PASSAGE PROVIDED >>
☆ ☆ ☆

Huntington’s disease

Huntington’s disease is a chronic, hereditary disease of the nervous system that results in progressive involuntary choreiform or dancelike movement and dementia. It affects men and women of all races. Because it is transmitted as an autosomal dominant genetic disorder, each child of a parent with Huntington’s disease (HD) has a 50% risk of inheriting the illness. Huntington’s disease affects all races and ethnic group. Both sexes are affected too. It was estimated by the experts that in every 10,000 persons in the United States 30,000 have Huntington’s disease.

The basic pathology involves premature death of cells in the striatum (Caudate and putamen) of the basal ganglia, the region deep within the brain in the control of movement. There is also loss of cells in the cortex, the region of the brain associated with thinking, memory, perception and judgment and in the cerebellum, the area that coordinates voluntary muscle activity. Researchers now believe that a building block from a protein, called glutamine, abnormally collects in the cell nucleus, causing cell death (Barinaga, 1996). Why the protein destroys only certain brain cells is unknown.

☆ ☆ ☆

WHAT THIS EXERCISE ASKS >>
a – Set down everything in the Huntington’s disease passage from "The basic pathology" down to "cells is unknown.", keeping the wording unchanged.
b – Resume the Huntington’s disease passage, writing on from its last sentence.

EXERCISE DATA >>
☆ ☆ ☆

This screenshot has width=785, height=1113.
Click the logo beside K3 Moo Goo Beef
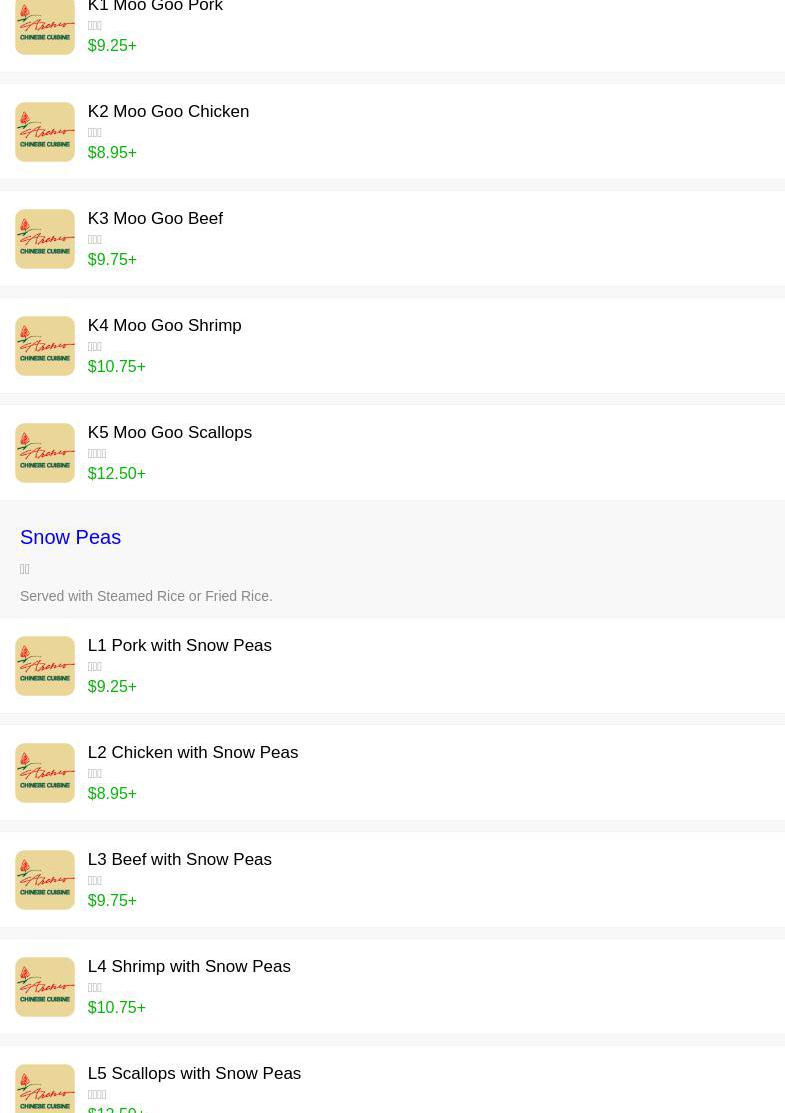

☆ ☆ ☆

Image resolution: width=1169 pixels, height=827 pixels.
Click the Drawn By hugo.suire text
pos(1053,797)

☆ ☆ ☆

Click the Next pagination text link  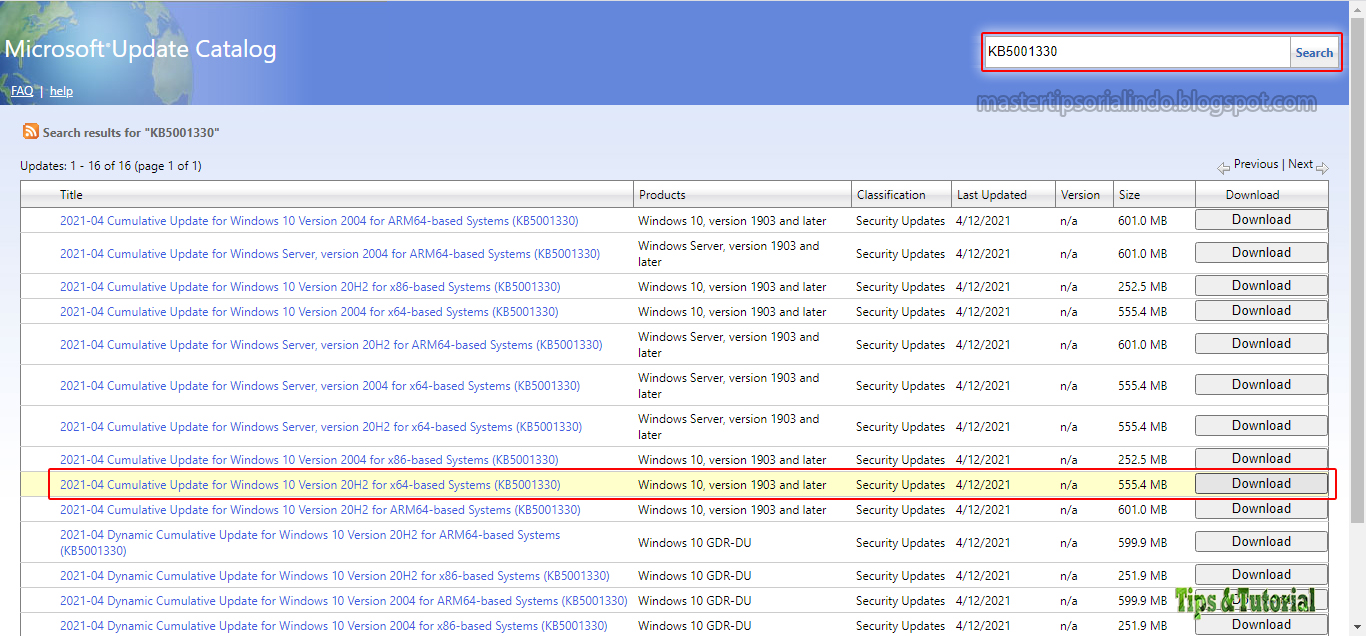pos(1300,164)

☆ ☆ ☆

LIST OF ANSWERS >>
a –
The basic pathology involves premature death of cells in the striatum (Caudate and putamen) of the basal ganglia, the region deep within the brain in the control of movement. There is also loss of cells in the cortex, the region of the brain associated with thinking, memory, perception and judgment and in the cerebellum, the area that coordinates voluntary muscle activity. Researchers now believe that a building block from a protein, called glutamine, abnormally collects in the cell nucleus, causing cell death (Barinaga, 1996). Why the protein destroys only certain brain cells is unknown.

b –
The cells destruction results in the lack of the neurotransmitters, gamma-aminobutyric acid and ecetycholine, which inhibit nerve action. Onset usually occurs between the ages of 35 and 45 years; about 10% of patients are children. The disease progresses slowly. Despite a ravenous appetite, patients usually become emaciated and exhausted. Patients succumb in 10 to 15 years to heart failure, pneumonia or infection or file as a result of fall or choking. The most prominent clinical features of the disease are abnormal involuntary movements (chorea), intellectual decline and often emotional disturbance.

As the disease progress, a constant writhing, twisting, uncontrollable movement may involve the entire body. These motions are devoid of purpose or rhythm, although patients may try to turn them into purposeful movement. All of the body musculature is involved. Facial movements produce tics and grimaces. Speech is affected, becoming slurred, hesitant, often explosive, and eventually unintelligible. Chewing and swallowing are difficult, and there is a constant danger of choking and aspiration. Choreiform movements persist but diminish during sleep.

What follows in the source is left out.